**** Excerpted data

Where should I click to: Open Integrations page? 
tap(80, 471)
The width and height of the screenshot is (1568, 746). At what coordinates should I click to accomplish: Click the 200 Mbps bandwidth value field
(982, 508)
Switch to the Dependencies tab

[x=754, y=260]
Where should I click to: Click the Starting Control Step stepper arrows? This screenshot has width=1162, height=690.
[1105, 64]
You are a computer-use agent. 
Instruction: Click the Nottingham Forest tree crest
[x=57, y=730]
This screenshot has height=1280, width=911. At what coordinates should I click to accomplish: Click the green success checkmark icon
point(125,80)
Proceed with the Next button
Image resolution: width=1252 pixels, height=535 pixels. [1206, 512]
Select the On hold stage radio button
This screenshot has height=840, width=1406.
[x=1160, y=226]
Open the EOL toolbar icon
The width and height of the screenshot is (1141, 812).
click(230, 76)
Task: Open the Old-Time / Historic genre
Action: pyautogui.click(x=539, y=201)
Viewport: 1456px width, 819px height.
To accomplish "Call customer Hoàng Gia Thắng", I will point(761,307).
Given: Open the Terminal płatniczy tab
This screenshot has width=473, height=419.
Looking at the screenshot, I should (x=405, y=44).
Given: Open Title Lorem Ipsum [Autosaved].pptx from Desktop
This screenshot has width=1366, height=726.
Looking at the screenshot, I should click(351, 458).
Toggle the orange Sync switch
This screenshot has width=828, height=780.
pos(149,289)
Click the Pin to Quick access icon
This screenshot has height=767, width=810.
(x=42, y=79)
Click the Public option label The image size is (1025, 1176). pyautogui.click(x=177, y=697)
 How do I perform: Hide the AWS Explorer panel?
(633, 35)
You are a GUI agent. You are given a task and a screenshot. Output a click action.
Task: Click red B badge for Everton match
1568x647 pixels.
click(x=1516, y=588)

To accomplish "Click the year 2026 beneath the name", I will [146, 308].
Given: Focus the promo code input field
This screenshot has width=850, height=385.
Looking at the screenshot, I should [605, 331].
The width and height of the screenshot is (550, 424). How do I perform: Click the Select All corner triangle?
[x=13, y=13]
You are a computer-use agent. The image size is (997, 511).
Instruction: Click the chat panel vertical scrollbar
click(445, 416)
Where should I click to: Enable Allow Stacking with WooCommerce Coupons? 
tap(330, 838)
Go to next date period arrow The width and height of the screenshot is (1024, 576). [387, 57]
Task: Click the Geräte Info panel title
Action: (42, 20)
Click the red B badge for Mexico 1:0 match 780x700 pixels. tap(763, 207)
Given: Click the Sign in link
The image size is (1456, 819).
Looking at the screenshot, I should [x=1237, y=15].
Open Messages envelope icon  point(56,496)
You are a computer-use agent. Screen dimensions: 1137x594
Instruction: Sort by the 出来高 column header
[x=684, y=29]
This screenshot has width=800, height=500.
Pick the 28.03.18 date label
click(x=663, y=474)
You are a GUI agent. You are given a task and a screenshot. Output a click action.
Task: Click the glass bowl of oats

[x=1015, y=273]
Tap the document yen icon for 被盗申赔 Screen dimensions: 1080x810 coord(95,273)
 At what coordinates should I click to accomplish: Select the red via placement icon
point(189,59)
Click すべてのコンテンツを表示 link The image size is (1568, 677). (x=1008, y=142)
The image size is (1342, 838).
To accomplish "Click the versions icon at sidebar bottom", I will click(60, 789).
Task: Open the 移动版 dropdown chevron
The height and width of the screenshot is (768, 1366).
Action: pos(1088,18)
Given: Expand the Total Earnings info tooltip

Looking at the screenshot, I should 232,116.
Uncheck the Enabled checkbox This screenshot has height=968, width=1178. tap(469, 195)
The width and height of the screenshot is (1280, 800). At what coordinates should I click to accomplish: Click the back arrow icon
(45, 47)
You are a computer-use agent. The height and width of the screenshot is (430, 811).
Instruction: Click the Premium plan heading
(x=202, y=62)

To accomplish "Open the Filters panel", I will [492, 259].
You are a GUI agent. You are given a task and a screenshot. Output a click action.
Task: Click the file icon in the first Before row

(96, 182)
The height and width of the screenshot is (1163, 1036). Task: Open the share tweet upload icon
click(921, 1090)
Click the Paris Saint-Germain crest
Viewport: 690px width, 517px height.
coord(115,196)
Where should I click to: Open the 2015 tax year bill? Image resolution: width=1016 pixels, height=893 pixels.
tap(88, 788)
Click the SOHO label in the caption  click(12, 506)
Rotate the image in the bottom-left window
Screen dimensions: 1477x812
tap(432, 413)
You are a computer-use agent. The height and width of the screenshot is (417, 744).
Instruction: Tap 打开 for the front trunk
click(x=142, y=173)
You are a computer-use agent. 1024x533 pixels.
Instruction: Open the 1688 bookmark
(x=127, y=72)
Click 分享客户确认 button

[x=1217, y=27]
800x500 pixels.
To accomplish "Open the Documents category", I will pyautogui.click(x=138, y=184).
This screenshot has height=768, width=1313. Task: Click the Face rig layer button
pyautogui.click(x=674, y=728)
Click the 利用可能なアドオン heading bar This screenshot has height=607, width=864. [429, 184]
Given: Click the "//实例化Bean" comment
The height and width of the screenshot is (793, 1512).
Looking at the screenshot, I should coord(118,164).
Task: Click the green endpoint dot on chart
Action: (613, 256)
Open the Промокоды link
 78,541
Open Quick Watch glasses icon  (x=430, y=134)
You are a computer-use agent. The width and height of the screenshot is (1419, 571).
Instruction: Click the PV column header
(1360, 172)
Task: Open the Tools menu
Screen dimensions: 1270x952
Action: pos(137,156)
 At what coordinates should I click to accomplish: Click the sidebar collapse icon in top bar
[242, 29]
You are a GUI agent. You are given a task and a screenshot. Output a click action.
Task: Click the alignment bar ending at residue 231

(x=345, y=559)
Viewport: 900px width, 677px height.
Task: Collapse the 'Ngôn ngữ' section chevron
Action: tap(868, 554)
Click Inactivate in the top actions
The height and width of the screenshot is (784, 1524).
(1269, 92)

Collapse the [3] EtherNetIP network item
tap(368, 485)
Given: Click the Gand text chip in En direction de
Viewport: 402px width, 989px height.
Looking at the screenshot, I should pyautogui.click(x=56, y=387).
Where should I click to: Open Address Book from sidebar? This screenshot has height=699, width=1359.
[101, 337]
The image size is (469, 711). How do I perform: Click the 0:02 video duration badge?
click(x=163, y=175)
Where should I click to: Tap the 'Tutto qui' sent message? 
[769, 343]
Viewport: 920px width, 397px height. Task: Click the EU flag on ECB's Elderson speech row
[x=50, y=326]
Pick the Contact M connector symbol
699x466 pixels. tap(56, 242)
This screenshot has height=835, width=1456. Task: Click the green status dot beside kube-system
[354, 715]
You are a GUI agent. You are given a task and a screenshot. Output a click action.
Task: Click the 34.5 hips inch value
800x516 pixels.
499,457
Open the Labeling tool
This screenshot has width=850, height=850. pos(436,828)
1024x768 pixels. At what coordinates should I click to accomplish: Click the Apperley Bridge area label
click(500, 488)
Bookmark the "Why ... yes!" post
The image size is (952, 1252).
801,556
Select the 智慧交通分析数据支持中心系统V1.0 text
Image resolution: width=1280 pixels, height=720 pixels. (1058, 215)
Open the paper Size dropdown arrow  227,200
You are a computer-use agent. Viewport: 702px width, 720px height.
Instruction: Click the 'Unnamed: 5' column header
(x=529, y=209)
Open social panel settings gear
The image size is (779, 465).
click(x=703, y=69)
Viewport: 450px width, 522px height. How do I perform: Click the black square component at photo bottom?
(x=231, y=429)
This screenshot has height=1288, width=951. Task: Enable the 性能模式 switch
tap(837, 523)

********

# [Problem requirements]
Print the lines above again without changing anything.

# [Answer to this problem]
Where should I click to: Open Integrations page? 
tap(80, 471)
The width and height of the screenshot is (1568, 746). At what coordinates should I click to accomplish: Click the 200 Mbps bandwidth value field
(982, 508)
Switch to the Dependencies tab

[x=754, y=260]
Where should I click to: Click the Starting Control Step stepper arrows? This screenshot has width=1162, height=690.
[1105, 64]
You are a computer-use agent. 
Instruction: Click the Nottingham Forest tree crest
[x=57, y=730]
This screenshot has height=1280, width=911. At what coordinates should I click to accomplish: Click the green success checkmark icon
point(125,80)
Proceed with the Next button
Image resolution: width=1252 pixels, height=535 pixels. [1206, 512]
Select the On hold stage radio button
This screenshot has height=840, width=1406.
[x=1160, y=226]
Open the EOL toolbar icon
The width and height of the screenshot is (1141, 812).
click(230, 76)
Task: Open the Old-Time / Historic genre
Action: pyautogui.click(x=539, y=201)
Viewport: 1456px width, 819px height.
To accomplish "Call customer Hoàng Gia Thắng", I will point(761,307).
Given: Open the Terminal płatniczy tab
This screenshot has width=473, height=419.
Looking at the screenshot, I should (x=405, y=44).
Given: Open Title Lorem Ipsum [Autosaved].pptx from Desktop
This screenshot has width=1366, height=726.
Looking at the screenshot, I should click(351, 458).
Toggle the orange Sync switch
This screenshot has width=828, height=780.
pos(149,289)
Click the Pin to Quick access icon
This screenshot has height=767, width=810.
(x=42, y=79)
Click the Public option label The image size is (1025, 1176). pyautogui.click(x=177, y=697)
 How do I perform: Hide the AWS Explorer panel?
(633, 35)
You are a GUI agent. You are given a task and a screenshot. Output a click action.
Task: Click red B badge for Everton match
1568x647 pixels.
click(x=1516, y=588)

To accomplish "Click the year 2026 beneath the name", I will [146, 308].
Given: Focus the promo code input field
This screenshot has width=850, height=385.
Looking at the screenshot, I should [605, 331].
The width and height of the screenshot is (550, 424). How do I perform: Click the Select All corner triangle?
[x=13, y=13]
You are a computer-use agent. The image size is (997, 511).
Instruction: Click the chat panel vertical scrollbar
click(445, 416)
Where should I click to: Enable Allow Stacking with WooCommerce Coupons? 
tap(330, 838)
Go to next date period arrow The width and height of the screenshot is (1024, 576). [387, 57]
Task: Click the Geräte Info panel title
Action: (42, 20)
Click the red B badge for Mexico 1:0 match 780x700 pixels. tap(763, 207)
Given: Click the Sign in link
The image size is (1456, 819).
Looking at the screenshot, I should [x=1237, y=15].
Open Messages envelope icon  point(56,496)
You are a computer-use agent. Screen dimensions: 1137x594
Instruction: Sort by the 出来高 column header
[x=684, y=29]
This screenshot has width=800, height=500.
Pick the 28.03.18 date label
click(x=663, y=474)
You are a GUI agent. You are given a task and a screenshot. Output a click action.
Task: Click the glass bowl of oats

[x=1015, y=273]
Tap the document yen icon for 被盗申赔 Screen dimensions: 1080x810 coord(95,273)
 At what coordinates should I click to accomplish: Select the red via placement icon
point(189,59)
Click すべてのコンテンツを表示 link The image size is (1568, 677). (x=1008, y=142)
The image size is (1342, 838).
To accomplish "Click the versions icon at sidebar bottom", I will click(60, 789).
Task: Open the 移动版 dropdown chevron
The height and width of the screenshot is (768, 1366).
Action: pos(1088,18)
Given: Expand the Total Earnings info tooltip

Looking at the screenshot, I should 232,116.
Uncheck the Enabled checkbox This screenshot has height=968, width=1178. tap(469, 195)
The width and height of the screenshot is (1280, 800). At what coordinates should I click to accomplish: Click the back arrow icon
(45, 47)
You are a computer-use agent. The height and width of the screenshot is (430, 811).
Instruction: Click the Premium plan heading
(x=202, y=62)

To accomplish "Open the Filters panel", I will [492, 259].
You are a GUI agent. You are given a task and a screenshot. Output a click action.
Task: Click the file icon in the first Before row

(96, 182)
The height and width of the screenshot is (1163, 1036). Task: Open the share tweet upload icon
click(921, 1090)
Click the Paris Saint-Germain crest
Viewport: 690px width, 517px height.
coord(115,196)
Where should I click to: Open the 2015 tax year bill? Image resolution: width=1016 pixels, height=893 pixels.
tap(88, 788)
Click the SOHO label in the caption  click(12, 506)
Rotate the image in the bottom-left window
Screen dimensions: 1477x812
tap(432, 413)
You are a computer-use agent. The height and width of the screenshot is (417, 744).
Instruction: Tap 打开 for the front trunk
click(x=142, y=173)
You are a computer-use agent. 1024x533 pixels.
Instruction: Open the 1688 bookmark
(x=127, y=72)
Click 分享客户确认 button

[x=1217, y=27]
800x500 pixels.
To accomplish "Open the Documents category", I will pyautogui.click(x=138, y=184).
This screenshot has height=768, width=1313. Task: Click the Face rig layer button
pyautogui.click(x=674, y=728)
Click the 利用可能なアドオン heading bar This screenshot has height=607, width=864. [429, 184]
Given: Click the "//实例化Bean" comment
The height and width of the screenshot is (793, 1512).
Looking at the screenshot, I should coord(118,164).
Task: Click the green endpoint dot on chart
Action: (613, 256)
Open the Промокоды link
 78,541
Open Quick Watch glasses icon  (x=430, y=134)
You are a computer-use agent. The width and height of the screenshot is (1419, 571).
Instruction: Click the PV column header
(1360, 172)
Task: Open the Tools menu
Screen dimensions: 1270x952
Action: pos(137,156)
 At what coordinates should I click to accomplish: Click the sidebar collapse icon in top bar
[242, 29]
You are a GUI agent. You are given a task and a screenshot. Output a click action.
Task: Click the alignment bar ending at residue 231

(x=345, y=559)
Viewport: 900px width, 677px height.
Task: Collapse the 'Ngôn ngữ' section chevron
Action: tap(868, 554)
Click Inactivate in the top actions
The height and width of the screenshot is (784, 1524).
(1269, 92)

Collapse the [3] EtherNetIP network item
tap(368, 485)
Given: Click the Gand text chip in En direction de
Viewport: 402px width, 989px height.
Looking at the screenshot, I should pyautogui.click(x=56, y=387).
Where should I click to: Open Address Book from sidebar? This screenshot has height=699, width=1359.
[101, 337]
The image size is (469, 711). How do I perform: Click the 0:02 video duration badge?
click(x=163, y=175)
Where should I click to: Tap the 'Tutto qui' sent message? 
[769, 343]
Viewport: 920px width, 397px height. Task: Click the EU flag on ECB's Elderson speech row
[x=50, y=326]
Pick the Contact M connector symbol
699x466 pixels. tap(56, 242)
This screenshot has height=835, width=1456. Task: Click the green status dot beside kube-system
[354, 715]
You are a GUI agent. You are given a task and a screenshot. Output a click action.
Task: Click the 34.5 hips inch value
800x516 pixels.
499,457
Open the Labeling tool
This screenshot has width=850, height=850. pos(436,828)
1024x768 pixels. At what coordinates should I click to accomplish: Click the Apperley Bridge area label
click(500, 488)
Bookmark the "Why ... yes!" post
The image size is (952, 1252).
801,556
Select the 智慧交通分析数据支持中心系统V1.0 text
Image resolution: width=1280 pixels, height=720 pixels. (1058, 215)
Open the paper Size dropdown arrow  227,200
You are a computer-use agent. Viewport: 702px width, 720px height.
Instruction: Click the 'Unnamed: 5' column header
(x=529, y=209)
Open social panel settings gear
The image size is (779, 465).
click(x=703, y=69)
Viewport: 450px width, 522px height. How do I perform: Click the black square component at photo bottom?
(x=231, y=429)
This screenshot has height=1288, width=951. Task: Enable the 性能模式 switch
tap(837, 523)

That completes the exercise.